In this notebook we will dive deeper on prompting the model by passing a better context by using available data from users questions and using the documentation files to generate better answers. We will do so with Microsoft Phi-3.5 and attempt to log in wanb


### Setup

In [1]:
# %pip install -Uqqq rich openai==0.27.2 tiktoken wandb tenacity

In [1]:
import os
import random

import openai
import tiktoken

from pathlib import Path
from pprint import pprint
from getpass import getpass

from rich.markdown import Markdown
import pandas as pd
from tenacity import (
    retry,
    stop_after_attempt,
    wait_random_exponential, # for exponential backoff
)  
import wandb
from wandb.integration.openai import autolog

import api_key

In [5]:
import os
import wandb
import torch
from pprint import pprint
from getpass import getpass
from wandb.integration.openai import autolog
from transformers import AutoModelForCausalLM, AutoTokenizer, BitsAndBytesConfig, pipeline

In [3]:
# Download files on colab
# if not Path("examples.txt").exists():
#     !wget https://raw.githubusercontent.com/wandb/edu/main/llm-apps-course/notebooks/{examples,prompt_template,system_template}.txt

Retrieve the model from huggingface.

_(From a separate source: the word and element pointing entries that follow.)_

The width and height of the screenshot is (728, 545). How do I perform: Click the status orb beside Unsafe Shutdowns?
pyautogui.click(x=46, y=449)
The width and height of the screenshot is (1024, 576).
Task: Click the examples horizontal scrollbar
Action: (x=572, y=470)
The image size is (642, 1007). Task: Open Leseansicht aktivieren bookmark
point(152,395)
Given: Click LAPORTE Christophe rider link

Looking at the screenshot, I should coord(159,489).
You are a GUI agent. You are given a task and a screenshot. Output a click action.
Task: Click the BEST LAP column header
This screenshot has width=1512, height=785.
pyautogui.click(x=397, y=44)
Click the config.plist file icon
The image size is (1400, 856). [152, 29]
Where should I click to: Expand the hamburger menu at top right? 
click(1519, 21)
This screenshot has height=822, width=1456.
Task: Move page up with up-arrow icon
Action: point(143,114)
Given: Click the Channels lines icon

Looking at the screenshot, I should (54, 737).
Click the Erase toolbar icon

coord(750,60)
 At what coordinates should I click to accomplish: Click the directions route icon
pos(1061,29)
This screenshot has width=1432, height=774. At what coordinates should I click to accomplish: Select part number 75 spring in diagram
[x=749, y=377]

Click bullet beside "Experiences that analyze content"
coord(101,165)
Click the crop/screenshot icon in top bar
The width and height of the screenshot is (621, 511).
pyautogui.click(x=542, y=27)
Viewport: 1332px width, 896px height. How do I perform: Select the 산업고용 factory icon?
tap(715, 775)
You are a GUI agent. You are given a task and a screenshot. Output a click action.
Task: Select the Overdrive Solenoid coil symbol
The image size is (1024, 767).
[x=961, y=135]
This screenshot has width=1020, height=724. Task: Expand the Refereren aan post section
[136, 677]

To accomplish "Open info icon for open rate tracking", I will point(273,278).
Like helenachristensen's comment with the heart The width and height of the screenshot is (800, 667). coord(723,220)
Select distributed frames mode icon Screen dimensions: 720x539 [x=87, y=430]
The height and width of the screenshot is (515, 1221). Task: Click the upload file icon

We quantize 4bit and move to the model the GPU

In [3]:
bnb_config = BitsAndBytesConfig(
    load_in_4bit=True,
    bnb_4bit_quant_type='nf4',
    bnb_4bit_compute_dtype='float16',
    bnb_4bit_use_double_quant=False,
)
# chat_checkpoint = "microsoft/phi-2"
chat_checkpoint = "microsoft/Phi-3.5-mini-instruct"
tokenizer = AutoTokenizer.from_pretrained(chat_checkpoint)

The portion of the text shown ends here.